The individual business consultations shed light on a wide range of new business opportunities. Lack of time and appropriate contacts were a major obstacle for many SMEs, almost all the businesses the NCTA team liaised with highlighted further support to enable their businesses to grow. Sometimes it was simply a case of providing necessary links – marketing, planning departments, hospitality consultants – to enable the business to move on, it was not necessarily lack of investment.

Members of the team completed identical questionnaires to ensure consistency. The results of these were then measured against the Academy’s objectives of boosting tourism growth and creating and sustaining jobs to determine which projects best filled these aims. They were also assessed for their wider evaluation for other coastal destinations nationally. Projects varied and included: assessing the impact a new cookery school would give for a four-star hotel, providing a digital marketing strategy for a B&B, helping an SME develop a business plan to launch a new restaurant and creating a new forum for town centre retailers. Once each project was assessed, an appropriate consultant was assigned, offering expertise in hospitality, marketing, academia, business or finance. These experts became actively involved with the business, trouble-shooting and creating strategies for growth.

A number of SMEs welcomed the opportunity to discuss their plans with a third party.
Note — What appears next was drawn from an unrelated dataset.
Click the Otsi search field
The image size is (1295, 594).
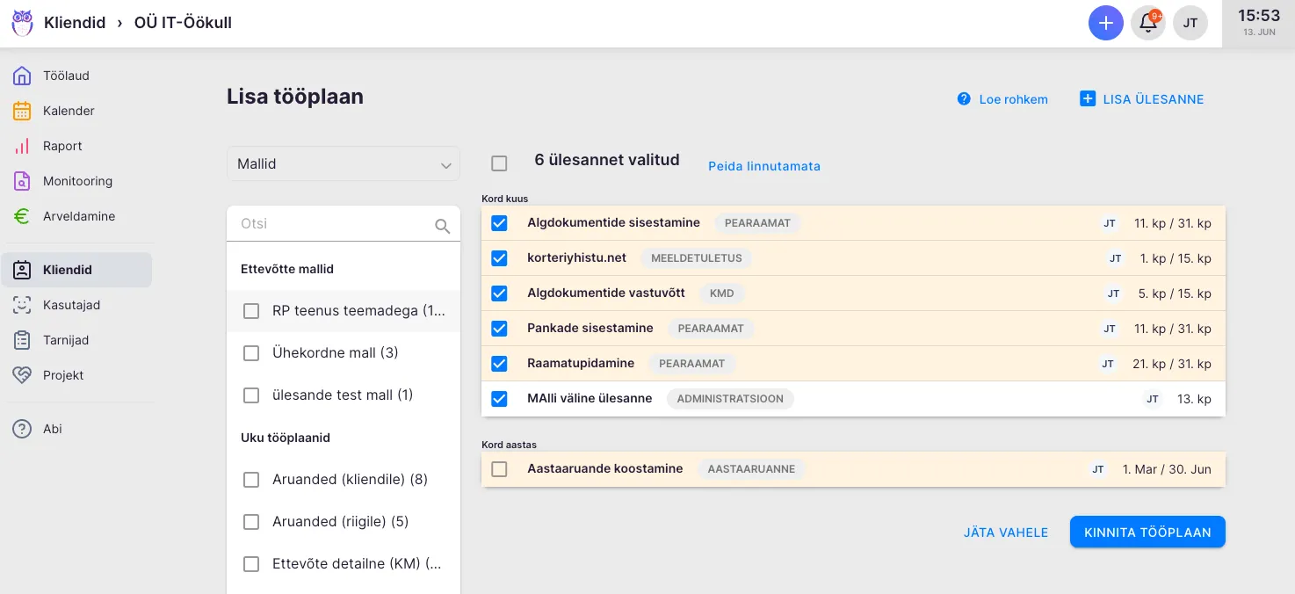coord(334,224)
Action points varied enormously, from understanding how to gain a licence to open in the evening to learning how to market a hotel without the need for an OTA.

CONCLUSION Most coastal SMEs lack the time and sometimes knowledge to enable them to reach their full potential. Whilst business-owners often want to engage with online support tools, time is an issue. Face-to-face consultations proved the quickest means of identifying areas for growth. It would be beneficial to undertake this approach in a number of varying coastal settings to create a valuable national database. From the NCTA’s short pilot, a number of new initiatives have been launched that would otherwise have been abandoned. This programme could be replicated nationally.